## Collected data entries
☆ ☆ ☆ ☆ ☆
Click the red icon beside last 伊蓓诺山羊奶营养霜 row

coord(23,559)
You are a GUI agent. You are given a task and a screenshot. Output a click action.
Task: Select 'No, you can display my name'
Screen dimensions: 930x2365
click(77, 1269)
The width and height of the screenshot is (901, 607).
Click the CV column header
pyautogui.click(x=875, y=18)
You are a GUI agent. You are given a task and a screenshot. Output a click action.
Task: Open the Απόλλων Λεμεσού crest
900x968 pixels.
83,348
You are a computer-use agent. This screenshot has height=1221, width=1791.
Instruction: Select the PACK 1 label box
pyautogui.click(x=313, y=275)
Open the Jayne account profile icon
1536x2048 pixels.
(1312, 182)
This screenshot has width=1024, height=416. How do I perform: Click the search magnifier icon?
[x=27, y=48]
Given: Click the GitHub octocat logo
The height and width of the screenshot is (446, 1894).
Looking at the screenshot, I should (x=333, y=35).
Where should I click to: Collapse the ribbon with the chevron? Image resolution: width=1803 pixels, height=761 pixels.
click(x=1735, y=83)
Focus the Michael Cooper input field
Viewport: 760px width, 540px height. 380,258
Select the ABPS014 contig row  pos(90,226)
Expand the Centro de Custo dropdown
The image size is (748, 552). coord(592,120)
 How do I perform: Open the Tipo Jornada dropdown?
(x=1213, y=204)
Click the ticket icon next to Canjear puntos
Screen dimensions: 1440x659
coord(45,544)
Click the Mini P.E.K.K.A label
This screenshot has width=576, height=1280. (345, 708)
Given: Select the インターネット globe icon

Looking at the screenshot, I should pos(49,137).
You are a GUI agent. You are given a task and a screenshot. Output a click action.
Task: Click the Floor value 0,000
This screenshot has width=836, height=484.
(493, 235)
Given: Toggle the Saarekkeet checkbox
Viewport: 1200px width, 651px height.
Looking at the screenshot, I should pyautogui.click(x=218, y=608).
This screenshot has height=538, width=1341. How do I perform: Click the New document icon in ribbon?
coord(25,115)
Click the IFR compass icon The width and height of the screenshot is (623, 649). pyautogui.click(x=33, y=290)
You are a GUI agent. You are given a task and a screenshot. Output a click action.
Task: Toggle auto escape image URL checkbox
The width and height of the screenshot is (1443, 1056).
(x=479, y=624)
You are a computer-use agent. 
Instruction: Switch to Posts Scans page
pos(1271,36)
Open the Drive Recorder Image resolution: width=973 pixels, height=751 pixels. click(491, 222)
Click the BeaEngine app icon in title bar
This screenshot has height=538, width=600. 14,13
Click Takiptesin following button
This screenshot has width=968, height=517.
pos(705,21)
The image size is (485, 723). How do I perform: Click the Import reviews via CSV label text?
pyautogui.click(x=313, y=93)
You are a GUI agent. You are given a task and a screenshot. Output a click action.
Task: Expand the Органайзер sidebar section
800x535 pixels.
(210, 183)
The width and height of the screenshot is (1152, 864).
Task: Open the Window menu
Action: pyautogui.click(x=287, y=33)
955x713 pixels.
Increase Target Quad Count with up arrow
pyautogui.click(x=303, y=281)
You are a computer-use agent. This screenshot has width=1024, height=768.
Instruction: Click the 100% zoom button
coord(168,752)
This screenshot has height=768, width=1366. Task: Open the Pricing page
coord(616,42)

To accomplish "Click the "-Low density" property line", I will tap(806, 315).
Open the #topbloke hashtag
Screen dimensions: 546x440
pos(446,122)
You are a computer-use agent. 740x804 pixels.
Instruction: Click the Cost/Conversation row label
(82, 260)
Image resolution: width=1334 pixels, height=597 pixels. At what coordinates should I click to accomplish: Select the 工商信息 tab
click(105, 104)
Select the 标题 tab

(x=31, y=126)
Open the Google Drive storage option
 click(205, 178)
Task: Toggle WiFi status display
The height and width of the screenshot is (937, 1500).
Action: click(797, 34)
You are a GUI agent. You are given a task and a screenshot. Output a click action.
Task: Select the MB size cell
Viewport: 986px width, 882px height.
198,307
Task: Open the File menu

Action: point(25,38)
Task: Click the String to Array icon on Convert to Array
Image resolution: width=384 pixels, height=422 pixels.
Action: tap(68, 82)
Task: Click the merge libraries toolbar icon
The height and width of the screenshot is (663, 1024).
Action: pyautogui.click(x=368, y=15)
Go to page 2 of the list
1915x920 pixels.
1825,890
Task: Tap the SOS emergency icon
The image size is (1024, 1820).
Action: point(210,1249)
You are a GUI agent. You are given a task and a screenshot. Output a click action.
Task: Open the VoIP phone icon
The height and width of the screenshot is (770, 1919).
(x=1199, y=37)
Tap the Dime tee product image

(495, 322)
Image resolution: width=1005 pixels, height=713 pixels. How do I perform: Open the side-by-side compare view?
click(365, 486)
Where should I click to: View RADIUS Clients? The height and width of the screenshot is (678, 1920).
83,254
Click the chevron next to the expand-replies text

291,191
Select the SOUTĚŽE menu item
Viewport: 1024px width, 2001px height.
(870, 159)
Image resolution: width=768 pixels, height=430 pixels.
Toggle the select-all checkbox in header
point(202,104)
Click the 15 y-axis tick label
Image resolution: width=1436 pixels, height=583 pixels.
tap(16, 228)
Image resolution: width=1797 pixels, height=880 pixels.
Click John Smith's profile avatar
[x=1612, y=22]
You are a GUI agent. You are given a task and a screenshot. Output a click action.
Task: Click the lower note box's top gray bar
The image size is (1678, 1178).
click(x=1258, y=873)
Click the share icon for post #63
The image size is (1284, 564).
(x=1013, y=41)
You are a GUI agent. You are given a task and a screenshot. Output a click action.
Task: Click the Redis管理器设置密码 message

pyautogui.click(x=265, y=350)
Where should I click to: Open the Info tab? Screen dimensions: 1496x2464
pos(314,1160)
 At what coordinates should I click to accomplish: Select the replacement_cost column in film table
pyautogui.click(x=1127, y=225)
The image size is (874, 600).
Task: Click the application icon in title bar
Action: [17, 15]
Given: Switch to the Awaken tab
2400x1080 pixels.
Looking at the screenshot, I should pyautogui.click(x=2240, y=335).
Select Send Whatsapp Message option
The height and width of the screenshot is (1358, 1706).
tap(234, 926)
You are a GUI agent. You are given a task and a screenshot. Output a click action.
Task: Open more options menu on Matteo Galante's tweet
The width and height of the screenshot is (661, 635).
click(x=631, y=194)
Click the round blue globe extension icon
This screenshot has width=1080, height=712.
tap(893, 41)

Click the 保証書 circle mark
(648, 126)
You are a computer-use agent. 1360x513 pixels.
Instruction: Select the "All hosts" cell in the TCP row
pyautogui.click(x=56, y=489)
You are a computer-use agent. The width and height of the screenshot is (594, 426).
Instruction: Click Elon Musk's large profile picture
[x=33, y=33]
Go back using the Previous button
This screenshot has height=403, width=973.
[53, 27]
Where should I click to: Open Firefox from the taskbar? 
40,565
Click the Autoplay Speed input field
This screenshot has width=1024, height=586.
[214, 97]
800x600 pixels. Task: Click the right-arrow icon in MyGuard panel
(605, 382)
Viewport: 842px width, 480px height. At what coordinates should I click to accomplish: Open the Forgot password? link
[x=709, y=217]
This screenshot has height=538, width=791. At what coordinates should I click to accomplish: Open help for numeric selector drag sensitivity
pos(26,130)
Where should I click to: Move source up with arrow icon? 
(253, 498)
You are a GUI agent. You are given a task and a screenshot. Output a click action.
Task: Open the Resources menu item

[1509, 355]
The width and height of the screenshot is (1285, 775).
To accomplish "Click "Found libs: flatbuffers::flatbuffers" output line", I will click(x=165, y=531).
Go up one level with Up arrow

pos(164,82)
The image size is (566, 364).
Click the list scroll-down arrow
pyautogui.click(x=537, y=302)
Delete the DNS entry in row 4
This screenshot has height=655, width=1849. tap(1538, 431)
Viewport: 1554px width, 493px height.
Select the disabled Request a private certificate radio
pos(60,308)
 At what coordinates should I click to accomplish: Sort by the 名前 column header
☆ ☆ ☆ ☆ ☆
## ASSIGNMENT
Return, word for word, the lines of the data above from the line with "This screenshot has height=768, width=1366." through the line with "Task: Click the lower note box's top gray bar", inclusive.

## RESPONSE
This screenshot has height=768, width=1366. Task: Open the Pricing page
coord(616,42)

To accomplish "Click the "-Low density" property line", I will tap(806, 315).
Open the #topbloke hashtag
Screen dimensions: 546x440
pos(446,122)
You are a computer-use agent. 740x804 pixels.
Instruction: Click the Cost/Conversation row label
(82, 260)
Image resolution: width=1334 pixels, height=597 pixels. At what coordinates should I click to accomplish: Select the 工商信息 tab
click(105, 104)
Select the 标题 tab

(x=31, y=126)
Open the Google Drive storage option
 click(205, 178)
Task: Toggle WiFi status display
The height and width of the screenshot is (937, 1500).
Action: click(797, 34)
You are a GUI agent. You are given a task and a screenshot. Output a click action.
Task: Select the MB size cell
Viewport: 986px width, 882px height.
198,307
Task: Open the File menu

Action: point(25,38)
Task: Click the String to Array icon on Convert to Array
Image resolution: width=384 pixels, height=422 pixels.
Action: tap(68, 82)
Task: Click the merge libraries toolbar icon
The height and width of the screenshot is (663, 1024).
Action: pyautogui.click(x=368, y=15)
Go to page 2 of the list
1915x920 pixels.
1825,890
Task: Tap the SOS emergency icon
The image size is (1024, 1820).
Action: point(210,1249)
You are a GUI agent. You are given a task and a screenshot. Output a click action.
Task: Open the VoIP phone icon
The height and width of the screenshot is (770, 1919).
(x=1199, y=37)
Tap the Dime tee product image

(495, 322)
Image resolution: width=1005 pixels, height=713 pixels. How do I perform: Open the side-by-side compare view?
click(365, 486)
Where should I click to: View RADIUS Clients? The height and width of the screenshot is (678, 1920).
83,254
Click the chevron next to the expand-replies text

291,191
Select the SOUTĚŽE menu item
Viewport: 1024px width, 2001px height.
(870, 159)
Image resolution: width=768 pixels, height=430 pixels.
Toggle the select-all checkbox in header
point(202,104)
Click the 15 y-axis tick label
Image resolution: width=1436 pixels, height=583 pixels.
tap(16, 228)
Image resolution: width=1797 pixels, height=880 pixels.
Click John Smith's profile avatar
[x=1612, y=22]
You are a GUI agent. You are given a task and a screenshot. Output a click action.
Task: Click the lower note box's top gray bar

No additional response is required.